Farklı cephelerden, farklı bakış açılarıyla, farklı üsluplarla anlatıldı İkinci Dünya Savaşı… Şolohov başka anlattı Hemingway başka, Remarque, Ehrenburg, Malraux, Heller, Grossman, Vonnegut, Orwell, Bek, Ondaatje, Aleksiyeviç başka… Sırada Stefan Heym'in anlatımı var… Bambaşka!
Farklı cephelerine, farklı veçhelerine gidiyoruz savaşın… Normandiya cephesi, Çıkıntı Muharebesi, savaşa rağmen güzelliğiyle dikkat çeken Paris, ardından Almanya, Ren kıyıları, Paula Toplama Kampı ve nihayetinde Kremmen adlı kasvetli ve harabeye dönmüş bir çelik üretim şehri…
Sarsıcı bir üslupla ve çok yönlü bakış açılarıyla uğruyoruz buralara…
Haçlı seferine soyunan Amerikalılar başta olmak üzere, Almanlar, Fransızlar ve arada herkesle anlaşarak ticari işlerini çevirmeye çalışan bir Rus girişimci bile var. Avukatlık, akademisyenlik gibi farklı mesleklerden gelip subay kıyafetlerine bürünen Amerikalılar, profesyonel askerler, işadamları, din adamları, profesörler, gazeteciler ve sıradan halk…
Evet, sıradan halkın sıradan faşizmi de dâhil bu savaşa!
Her tür asker çıkıyor karşımıza… inananlar, inançsızlar, ganimet toplayıp kesesini doldurmaya bakanlar, cepheye sürülenler, cepheden kaçanlar, sistemi sorgulayanlar, yolunu bulanlar… Hepsinin psikolojisini derinlemesine irdeliyor Stefan Heym.
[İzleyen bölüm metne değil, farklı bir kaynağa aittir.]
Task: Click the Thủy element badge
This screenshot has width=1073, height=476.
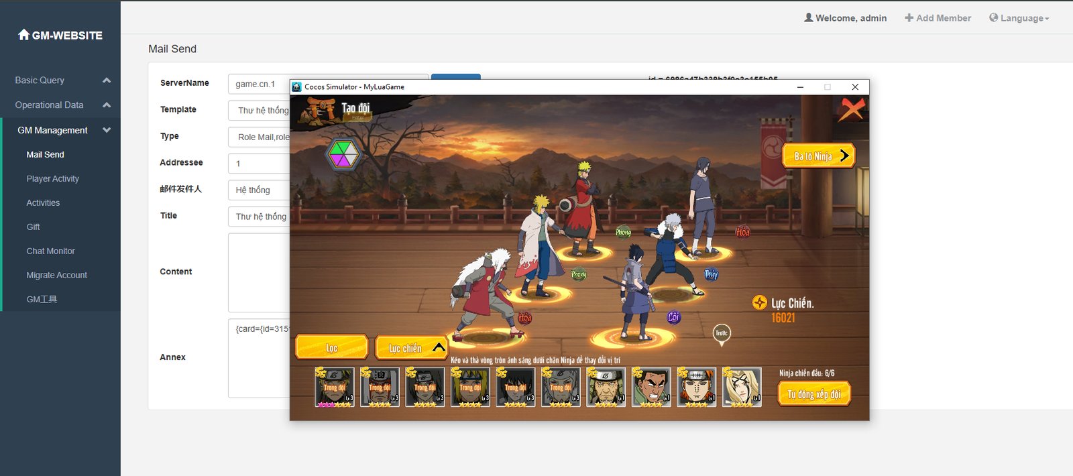Action: point(711,274)
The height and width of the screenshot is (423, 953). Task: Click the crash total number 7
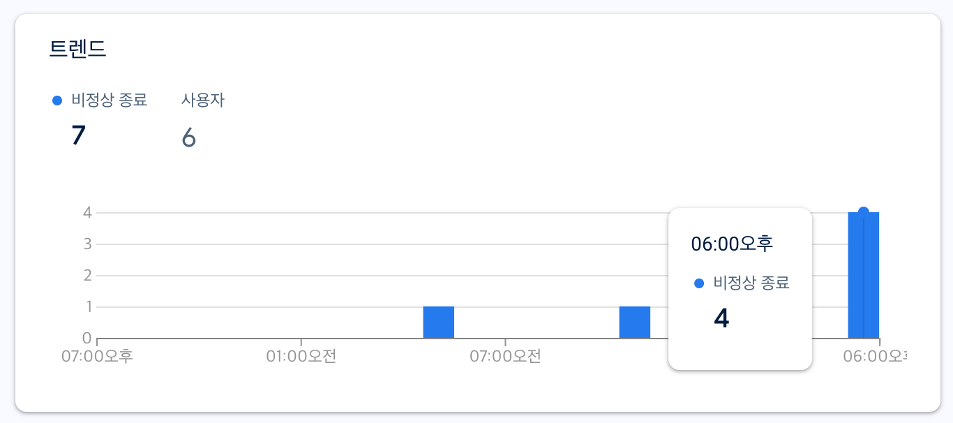78,135
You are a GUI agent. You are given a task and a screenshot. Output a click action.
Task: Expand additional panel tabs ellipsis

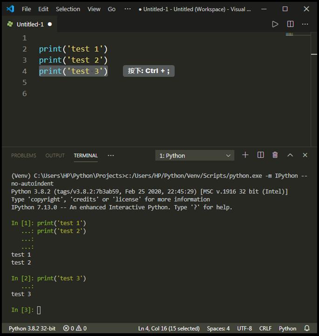tap(111, 155)
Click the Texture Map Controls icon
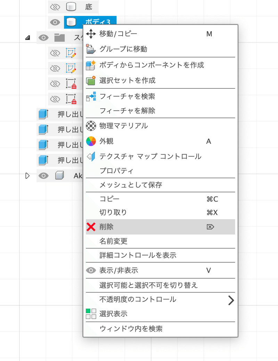278x361 pixels. (91, 156)
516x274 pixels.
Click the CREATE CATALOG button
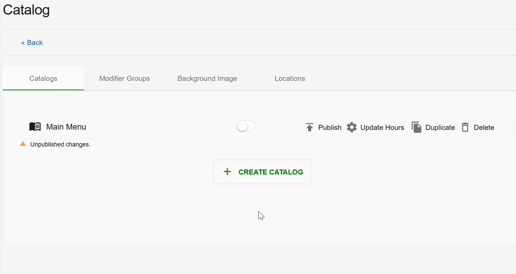(262, 172)
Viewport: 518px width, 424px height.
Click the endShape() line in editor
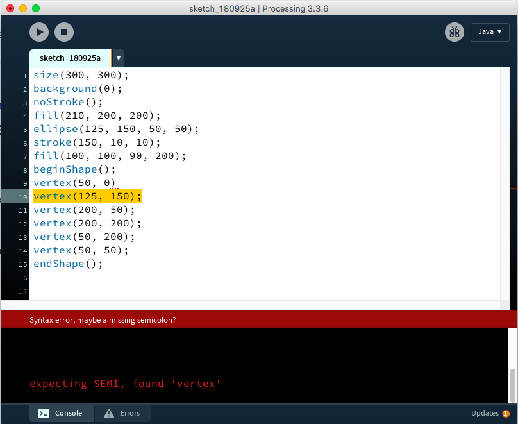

Haçlılar gibi yola koyulup faşizmi mağlup etmeye gelen Amerikan ordusunun planlı değil de doğaçlama hareket etmesinin sonuçları ve kendi içindeki/çevresindeki faşistlerle hesaplaşamaması da var bu eşsiz romanda. "Kurtuluş"un "kapitalist düzen"e gelip dayanan sınırları ya da.
Marksist eleştirinin mimarlarından György Lukács'ın Avrupa Gerçekçiliği'nde örnek bir yapıt olarak öne çıkardığı Haçlılar şimdi Türkçede. Pırıl pırıl bir çeviriyle.